Yani bir düşünce ne kadar mantıklı olursa olsun, gerçek dünyada bir karşılık bulmuyorsa henüz “gerçek” olmamıştır.

Akıl ancak tarihte ve toplumsal kurumlarda somutlaştığında tam anlamıyla gerçeklik kazanır.

Diyalektik İçerik

Bu söz, Hegel'in diyalektik düşüncesine dayanır:

Gerçeklik, sürekli bir gelişim ve çelişkiler üzerinden ilerleyen akılsal bir süreçtir.

Hegel bu anlamda aklı donmuş, değişmez bir yapı olarak değil; tarihte, toplumda, devlette ve bireyde gelişen bir süreç olarak görür.


⚠️ Yanlış Anlaşılma Uyarısı

Bu ifade bazen şöyle yanlış yorumlanır:

“Mevcut olan her şey doğrudur.” (Yani şu an var olan devlet, düzen, güç ilişkileri haklıdır.)

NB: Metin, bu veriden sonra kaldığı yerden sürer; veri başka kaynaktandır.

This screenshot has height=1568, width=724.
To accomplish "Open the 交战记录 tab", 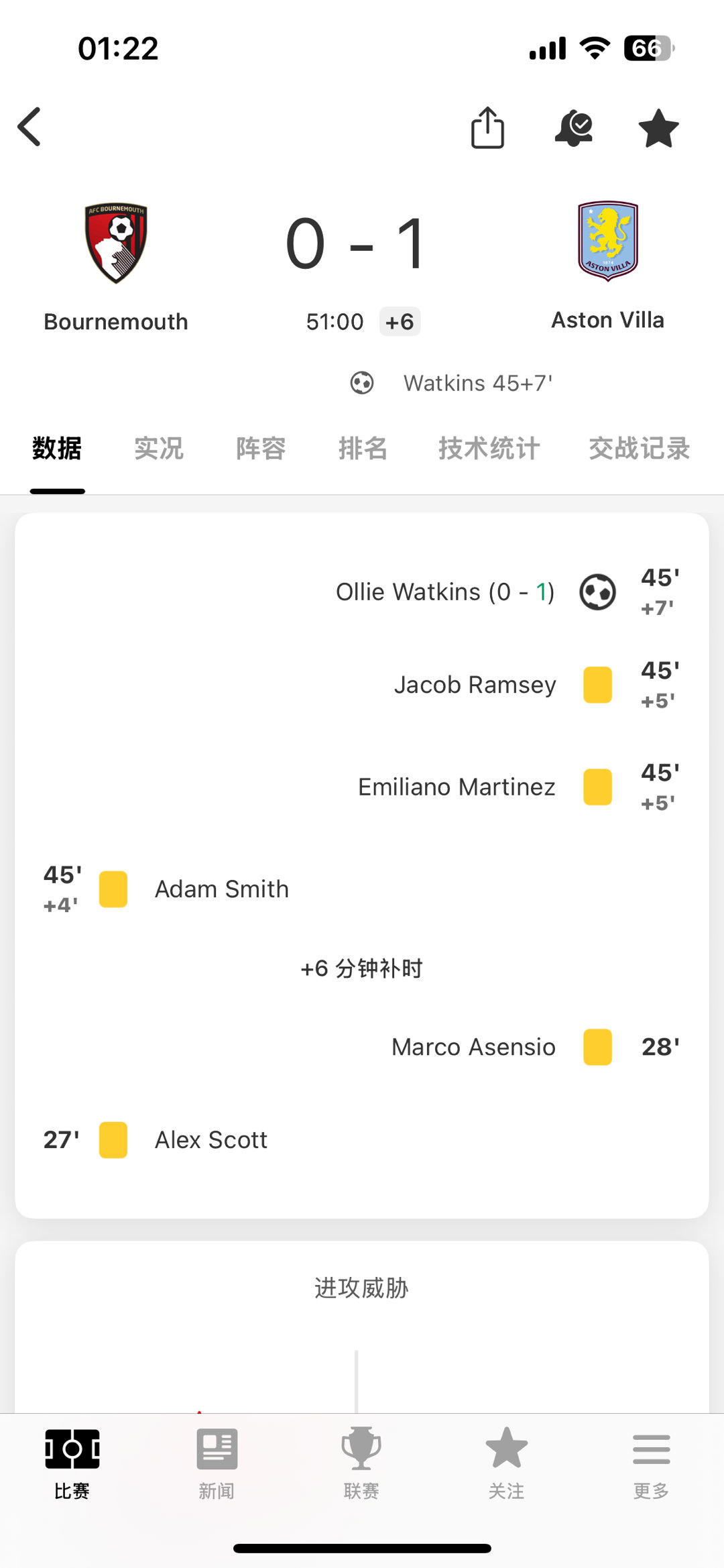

Ama Hegel’in kastettiği bu değildir.

O, akla uygun olan düzenin zamanla tarih içinde gelişip ortaya çıkacağını ve kendini gerçekleştireceğini savunur.

5. Mutlak İdealizm

Hegel, idealizmin (gerçekliğin temelinde düşünce/idea vardır) temsilcisidir.

Ona göre madde değil, düşünce (idea, tin) asıl temeldir.

Ancak bu düşünce durağan değil, tarihsel bir süreç içinde gelişen bir yapıdadır.


Sanat, Din ve Felsefe

Sanat: Tinin kendini duyusal biçimde ifade etmesidir.

Din: Tinin semboller yoluyla kendini kavramasıdır.

Felsefe: Tinin kendini en üst düzeyde, kavramsal olarak anlamasıdır.


Felsefe, tinin "kendini bilmesi" sürecinin son aşamasıdır.


Hegel Felsefesinin Etkisi

Karl Marx, Hegel’in diyalektiğini "tarihsel materyalizme" çevirmiştir.

20. yüzyıldaki birçok düşünür (örneğin Sartre, Kojeve, Adorno) Hegel’den etkilenmiştir.

Hegel’in fikirleri özellikle devlet, tarih ve özgürlük anlayışları bakımından felsefeye yeni bir yön kazandırmıştır.


Hegel videosu


***


19. YY felsefesinin genel özellikleri 

1. İdealizm ve Alman Felsefesinin Yükselişi

Alman İdealizmi bu döneme damgasını vurur. Kant ile başlayan bu akım, Fichte, Schelling ve özellikle Hegel ile sistemli hale gelir.

Gerçekliğin temelinde düşünce/idea olduğu savunulur.

Hegel'in diyalektik yöntemi, birçok filozof üzerinde etkili olur.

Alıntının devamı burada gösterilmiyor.